***** Exercise data

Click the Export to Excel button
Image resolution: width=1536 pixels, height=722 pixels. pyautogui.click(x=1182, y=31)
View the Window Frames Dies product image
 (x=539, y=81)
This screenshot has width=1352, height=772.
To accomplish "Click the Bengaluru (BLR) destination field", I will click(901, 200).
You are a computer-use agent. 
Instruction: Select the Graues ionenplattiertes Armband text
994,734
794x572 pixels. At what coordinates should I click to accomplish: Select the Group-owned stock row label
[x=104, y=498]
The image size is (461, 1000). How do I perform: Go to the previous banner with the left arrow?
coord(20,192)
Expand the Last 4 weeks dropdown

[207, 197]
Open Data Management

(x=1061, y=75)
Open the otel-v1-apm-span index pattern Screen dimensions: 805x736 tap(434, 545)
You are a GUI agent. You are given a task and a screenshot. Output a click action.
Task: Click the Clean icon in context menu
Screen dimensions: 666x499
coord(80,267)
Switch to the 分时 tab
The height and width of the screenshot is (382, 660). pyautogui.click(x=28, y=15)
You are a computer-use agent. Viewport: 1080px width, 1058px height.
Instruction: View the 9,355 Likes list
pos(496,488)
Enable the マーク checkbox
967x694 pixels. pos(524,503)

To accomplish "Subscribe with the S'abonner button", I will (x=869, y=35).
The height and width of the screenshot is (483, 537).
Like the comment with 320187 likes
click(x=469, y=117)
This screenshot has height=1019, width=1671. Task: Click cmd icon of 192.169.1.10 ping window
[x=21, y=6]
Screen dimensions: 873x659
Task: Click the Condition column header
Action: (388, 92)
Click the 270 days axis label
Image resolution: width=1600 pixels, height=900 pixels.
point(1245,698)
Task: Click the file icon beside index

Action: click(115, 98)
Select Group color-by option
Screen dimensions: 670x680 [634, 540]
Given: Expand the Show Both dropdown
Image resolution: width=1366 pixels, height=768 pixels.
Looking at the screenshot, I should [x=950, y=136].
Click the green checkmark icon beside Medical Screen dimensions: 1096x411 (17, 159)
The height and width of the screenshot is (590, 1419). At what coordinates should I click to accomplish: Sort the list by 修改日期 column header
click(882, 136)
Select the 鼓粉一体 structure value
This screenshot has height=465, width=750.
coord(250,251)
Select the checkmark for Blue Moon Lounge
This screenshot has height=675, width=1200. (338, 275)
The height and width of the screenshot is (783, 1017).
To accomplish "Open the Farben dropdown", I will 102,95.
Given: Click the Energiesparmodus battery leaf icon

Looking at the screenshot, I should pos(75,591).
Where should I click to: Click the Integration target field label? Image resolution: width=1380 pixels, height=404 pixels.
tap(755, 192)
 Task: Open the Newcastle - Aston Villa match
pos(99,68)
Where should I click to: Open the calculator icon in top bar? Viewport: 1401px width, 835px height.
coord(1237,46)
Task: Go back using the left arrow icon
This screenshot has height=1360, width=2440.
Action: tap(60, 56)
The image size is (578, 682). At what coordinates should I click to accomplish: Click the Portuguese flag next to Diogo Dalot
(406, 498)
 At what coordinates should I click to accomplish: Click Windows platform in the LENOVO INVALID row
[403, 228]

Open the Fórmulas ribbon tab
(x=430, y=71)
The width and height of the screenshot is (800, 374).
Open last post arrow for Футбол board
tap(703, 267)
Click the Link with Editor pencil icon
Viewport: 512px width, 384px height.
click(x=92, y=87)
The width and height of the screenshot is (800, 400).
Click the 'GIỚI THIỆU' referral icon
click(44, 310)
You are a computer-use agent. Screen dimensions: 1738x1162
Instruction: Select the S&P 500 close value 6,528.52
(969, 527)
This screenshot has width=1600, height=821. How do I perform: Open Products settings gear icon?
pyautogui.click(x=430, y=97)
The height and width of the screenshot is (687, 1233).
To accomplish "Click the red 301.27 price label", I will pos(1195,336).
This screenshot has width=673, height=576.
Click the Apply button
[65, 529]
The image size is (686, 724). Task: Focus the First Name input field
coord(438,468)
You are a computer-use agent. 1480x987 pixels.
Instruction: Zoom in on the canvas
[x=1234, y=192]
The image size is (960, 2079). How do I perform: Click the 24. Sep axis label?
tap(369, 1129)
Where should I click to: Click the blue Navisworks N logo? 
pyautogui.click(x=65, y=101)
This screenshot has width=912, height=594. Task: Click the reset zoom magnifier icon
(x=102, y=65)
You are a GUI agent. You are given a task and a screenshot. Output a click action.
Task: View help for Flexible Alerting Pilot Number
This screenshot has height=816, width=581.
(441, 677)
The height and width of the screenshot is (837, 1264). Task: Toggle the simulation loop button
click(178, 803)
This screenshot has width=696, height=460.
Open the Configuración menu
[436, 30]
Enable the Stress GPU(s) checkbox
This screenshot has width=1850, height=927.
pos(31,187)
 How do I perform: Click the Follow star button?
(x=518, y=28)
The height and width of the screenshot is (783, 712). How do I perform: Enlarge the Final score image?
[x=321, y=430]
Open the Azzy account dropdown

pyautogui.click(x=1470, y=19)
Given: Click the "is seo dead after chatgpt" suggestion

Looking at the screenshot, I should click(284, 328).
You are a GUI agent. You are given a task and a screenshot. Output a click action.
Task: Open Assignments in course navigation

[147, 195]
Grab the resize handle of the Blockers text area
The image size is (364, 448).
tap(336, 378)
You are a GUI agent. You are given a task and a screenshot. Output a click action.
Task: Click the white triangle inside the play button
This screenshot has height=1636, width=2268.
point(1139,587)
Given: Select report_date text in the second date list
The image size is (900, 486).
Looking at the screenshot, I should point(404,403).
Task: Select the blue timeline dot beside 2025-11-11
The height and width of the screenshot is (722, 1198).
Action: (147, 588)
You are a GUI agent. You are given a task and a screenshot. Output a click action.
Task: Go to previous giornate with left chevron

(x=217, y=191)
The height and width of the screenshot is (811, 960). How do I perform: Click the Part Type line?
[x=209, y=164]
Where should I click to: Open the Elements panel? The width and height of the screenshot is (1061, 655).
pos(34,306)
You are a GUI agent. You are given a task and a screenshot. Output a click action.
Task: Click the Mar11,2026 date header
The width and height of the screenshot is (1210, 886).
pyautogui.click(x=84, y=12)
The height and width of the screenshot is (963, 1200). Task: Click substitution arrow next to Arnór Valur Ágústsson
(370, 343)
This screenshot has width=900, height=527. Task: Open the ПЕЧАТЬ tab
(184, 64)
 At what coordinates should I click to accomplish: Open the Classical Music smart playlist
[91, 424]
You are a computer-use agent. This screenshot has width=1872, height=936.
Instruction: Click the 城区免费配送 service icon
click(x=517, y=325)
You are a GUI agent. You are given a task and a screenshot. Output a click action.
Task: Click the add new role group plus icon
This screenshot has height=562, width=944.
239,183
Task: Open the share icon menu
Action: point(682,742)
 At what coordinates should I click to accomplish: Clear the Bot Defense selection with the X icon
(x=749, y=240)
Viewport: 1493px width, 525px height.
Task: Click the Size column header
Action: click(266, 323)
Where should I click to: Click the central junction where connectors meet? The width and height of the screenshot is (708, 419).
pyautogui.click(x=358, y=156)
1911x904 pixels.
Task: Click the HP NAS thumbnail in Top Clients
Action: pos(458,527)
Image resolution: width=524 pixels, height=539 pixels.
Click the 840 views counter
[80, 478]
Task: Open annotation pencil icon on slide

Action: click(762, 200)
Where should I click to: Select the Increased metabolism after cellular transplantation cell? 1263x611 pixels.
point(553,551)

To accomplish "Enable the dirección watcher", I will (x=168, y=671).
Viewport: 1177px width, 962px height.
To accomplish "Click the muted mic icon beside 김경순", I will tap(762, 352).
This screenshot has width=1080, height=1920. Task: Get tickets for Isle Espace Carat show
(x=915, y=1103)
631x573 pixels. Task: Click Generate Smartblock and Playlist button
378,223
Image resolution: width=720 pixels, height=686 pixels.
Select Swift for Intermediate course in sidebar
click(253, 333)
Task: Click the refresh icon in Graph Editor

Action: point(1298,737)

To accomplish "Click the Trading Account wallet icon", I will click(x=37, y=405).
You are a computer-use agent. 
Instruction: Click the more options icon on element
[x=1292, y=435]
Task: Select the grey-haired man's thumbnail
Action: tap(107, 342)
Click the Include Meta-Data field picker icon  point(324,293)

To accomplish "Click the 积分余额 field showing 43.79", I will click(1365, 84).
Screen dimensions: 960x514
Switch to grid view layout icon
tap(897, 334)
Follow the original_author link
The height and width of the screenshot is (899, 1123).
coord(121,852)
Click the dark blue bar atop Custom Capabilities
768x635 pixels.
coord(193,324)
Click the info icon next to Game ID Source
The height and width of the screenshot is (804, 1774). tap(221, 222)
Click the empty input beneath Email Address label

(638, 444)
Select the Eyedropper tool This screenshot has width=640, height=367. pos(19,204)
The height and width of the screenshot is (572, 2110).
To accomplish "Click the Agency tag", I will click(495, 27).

**********

**Brief**.
Give only the number of lines in the data that hold the word "will".

**Solution for this problem**.
9